Until you genuinely feel confident and self-assured, there is no easy solution to jealousy. It’s going to take trial and error to figure out what sets you off, and unfortunately, this means you’re going to have to feel jealous several times before you can dig down and figure out all of your insecurities. You will need to pinpoint exactly what kinds of situations make you feel bad about yourself—and then work on those areas to boost yourself up in your own mind.

Don’t blame your partner for your feelings of jealousy. She didn’t make you feel inadequate, you did. Of course you will need to talk to your girlfriend or wife and tell her how you feel when you’re jealous.
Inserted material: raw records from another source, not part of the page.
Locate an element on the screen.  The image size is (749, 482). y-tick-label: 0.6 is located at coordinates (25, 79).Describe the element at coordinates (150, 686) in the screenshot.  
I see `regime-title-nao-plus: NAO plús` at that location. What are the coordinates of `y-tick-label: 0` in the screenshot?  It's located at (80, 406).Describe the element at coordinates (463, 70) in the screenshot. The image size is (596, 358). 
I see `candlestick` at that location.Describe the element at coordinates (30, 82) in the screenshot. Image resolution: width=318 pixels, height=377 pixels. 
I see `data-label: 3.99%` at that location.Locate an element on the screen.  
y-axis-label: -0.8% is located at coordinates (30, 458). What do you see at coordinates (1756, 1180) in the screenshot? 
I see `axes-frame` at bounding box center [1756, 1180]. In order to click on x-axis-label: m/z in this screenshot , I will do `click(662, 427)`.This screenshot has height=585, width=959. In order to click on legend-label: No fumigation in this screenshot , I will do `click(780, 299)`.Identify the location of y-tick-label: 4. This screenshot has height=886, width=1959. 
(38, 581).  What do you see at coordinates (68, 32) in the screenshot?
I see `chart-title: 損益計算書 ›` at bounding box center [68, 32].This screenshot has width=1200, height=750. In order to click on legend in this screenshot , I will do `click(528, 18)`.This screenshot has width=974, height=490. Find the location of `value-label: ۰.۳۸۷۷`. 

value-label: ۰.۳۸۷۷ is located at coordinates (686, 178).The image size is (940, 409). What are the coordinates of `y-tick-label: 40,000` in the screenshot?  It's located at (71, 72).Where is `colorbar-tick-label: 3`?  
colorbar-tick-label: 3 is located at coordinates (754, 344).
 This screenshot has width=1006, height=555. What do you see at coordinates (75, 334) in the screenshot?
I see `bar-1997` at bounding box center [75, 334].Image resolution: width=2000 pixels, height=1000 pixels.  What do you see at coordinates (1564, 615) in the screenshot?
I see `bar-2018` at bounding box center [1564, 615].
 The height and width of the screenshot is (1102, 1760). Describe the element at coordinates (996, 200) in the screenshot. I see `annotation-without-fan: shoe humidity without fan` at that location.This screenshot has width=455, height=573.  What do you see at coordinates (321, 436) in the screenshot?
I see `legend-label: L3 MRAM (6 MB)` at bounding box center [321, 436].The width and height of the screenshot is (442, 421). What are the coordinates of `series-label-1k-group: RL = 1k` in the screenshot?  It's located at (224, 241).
Ask her—not demand—to refrain from doing things intentionally to make you jealous, say flirting with big, muscular guys if you’re on the small side. If she keeps doing this behavior, you have a whole other issue on your hands—either she is trying to hurt you on purpose or she just doesn’t care about your feelings after all. If this is the case, you might need to move on and find a partner who respects your feelings and isn’t out to upset you.

The best way to prevent jealousy is by having a good relationship. Being able to talk openly about issues, without attacking your partner verbally, is important. For example, if you see your girlfriend flirting at a party, tell her that it makes you feel insecure and anxious. Tell her that you’re afraid of losing her, instead of jumping down her throat and accusing her of cheating. This way, she can be sympathetic towards you and understand what you’re feeling, instead of getting put on the defensive.

There’s one important thing to remember—feelings of jealousy do not prove “true love”. In fact, because jealousy reflects your desperation and your insecurity, jealousy is actually self-centered, the exact opposite of true love. Ask yourself this—have you been jealous in every relationship, or just a few?

If jealousy isn’t normal for you, then it shows that something is missing in this particular relationship. It’s up to you to do some investigating to figure out what the problem is here—what aren’t you getting from this relationship that’s making your feel jealous? Maybe it’s as simple as wanting to be seen as a couple while you’re out socializing. So ask your girlfriend to spend some one-on-one time with you at the start and end of a party, to reinforce your commitment to each other.

As one of the leading causes of domestic violence and murder worldwide, jealousy is serious business and must be dealt with. It is not fun. It is not harmless. Even in its mildest form, jealousy causes anger and frustration, which, over time, can destroy an otherwise positive relationship. Jealousy isn’t love—it’s simply your insecurities and fears getting twisted and tangled up with your partner’s actions, causing you to lose trust in her, making you question everything she does and accusing her of doing something wrong, even when she hasn’t.

If you can’t work through your jealousy on your own, seek professional help. Talk to a counselor alone, or as a couple, and figure out a way to heal the insecurities that are poisoning your relationship. With counseling, you may decide that this relationship can’t survive and you have to start over with someone new. Or maybe you’ll be that much closer to building a genuine relationship based on trust and true love with your current partner. Either way, you’ll be a much happier person when you don’t have jealousy tying your guts up in knots.